■ **Texte fourni**
>>>>
No One is Innocent revient en force. Entre deux concerts au Stade France en première partie d’AC/DC et une Cigale le 30 novembre, le groupe sort « Propaganda », son sixième album studio. L’occasion de rencontrer le leader charismatique du gang parisien et de lui poser quelques questions sur ses impressions live et ses secrets de studio.

Comment s’est passé le concert au Stade de France en première partie d’AC/DC
Kemar Gulbenkian
 : On avait une envie débordante de jouer. Malgré l’événement, et le fait d’être jeté dans l’arène à 18h30, on a décidé d’interpréter 6 nouveaux titres du dernier album. Du coup, la fraîcheur était là. On est un groupe de challenge. On a été fidèle à nous même. L’important dans des événements comme ça, c’est de se provoquer. C’est ça qui m’intéresse et non pas de jouer sur des acquis. C’était facile de n’interpréter que « Nomenklatura », « Chile » et tous nos classiques. Bon évidemment « La peau » reste incontournable. Mais, le premier soir on a joué « Revolution.com » qu’on a sorti de la setlist le mardi soir.


Et AC/DC, correct avec les franchies ?
<<<<
■ **Enregistrements**
>>>>
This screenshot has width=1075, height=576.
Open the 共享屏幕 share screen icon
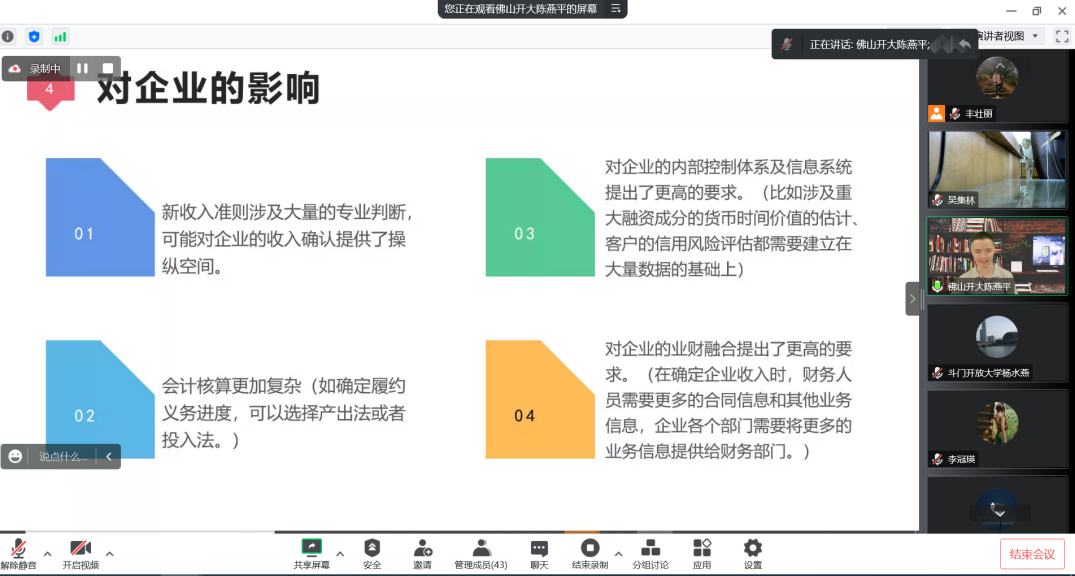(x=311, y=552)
<<<<
>>>>
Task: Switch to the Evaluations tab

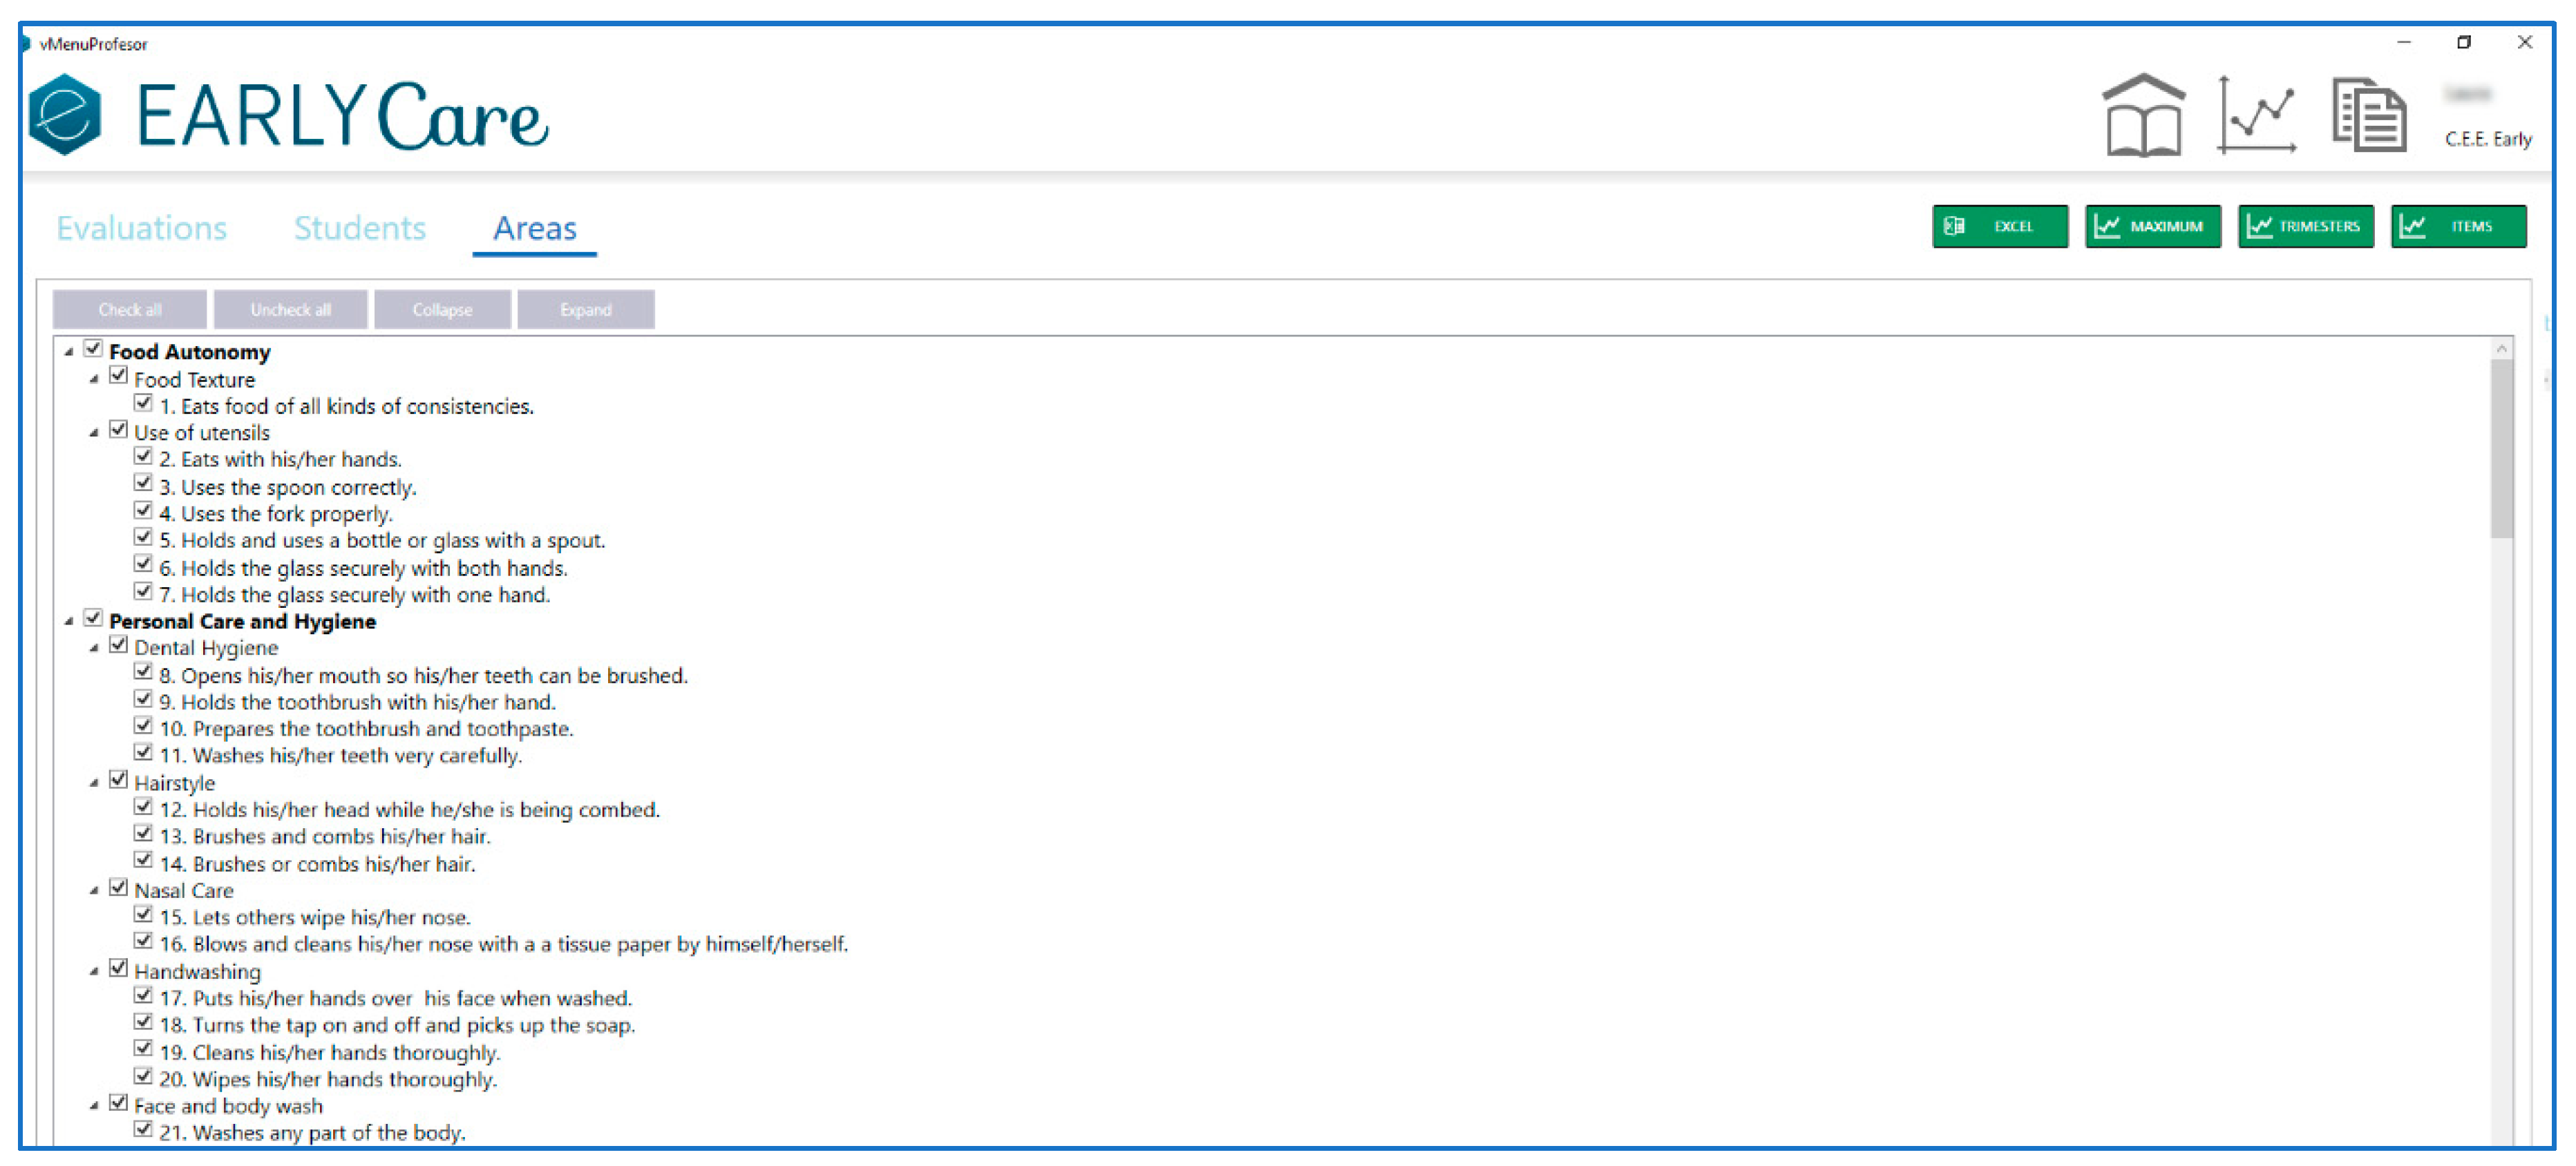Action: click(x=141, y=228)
<<<<
■ **À faire**
Recopiez mot pour mot le passage de l'entretien sur No One is Innocent qui commence par "Comment s’est passé" et se poursuit jusqu'à "le mardi soir.", s'il vous plaît.

■ **Réponse complète**
Comment s’est passé le concert au Stade de France en première partie d’AC/DC
Kemar Gulbenkian
 : On avait une envie débordante de jouer. Malgré l’événement, et le fait d’être jeté dans l’arène à 18h30, on a décidé d’interpréter 6 nouveaux titres du dernier album. Du coup, la fraîcheur était là. On est un groupe de challenge. On a été fidèle à nous même. L’important dans des événements comme ça, c’est de se provoquer. C’est ça qui m’intéresse et non pas de jouer sur des acquis. C’était facile de n’interpréter que « Nomenklatura », « Chile » et tous nos classiques. Bon évidemment « La peau » reste incontournable. Mais, le premier soir on a joué « Revolution.com » qu’on a sorti de la setlist le mardi soir.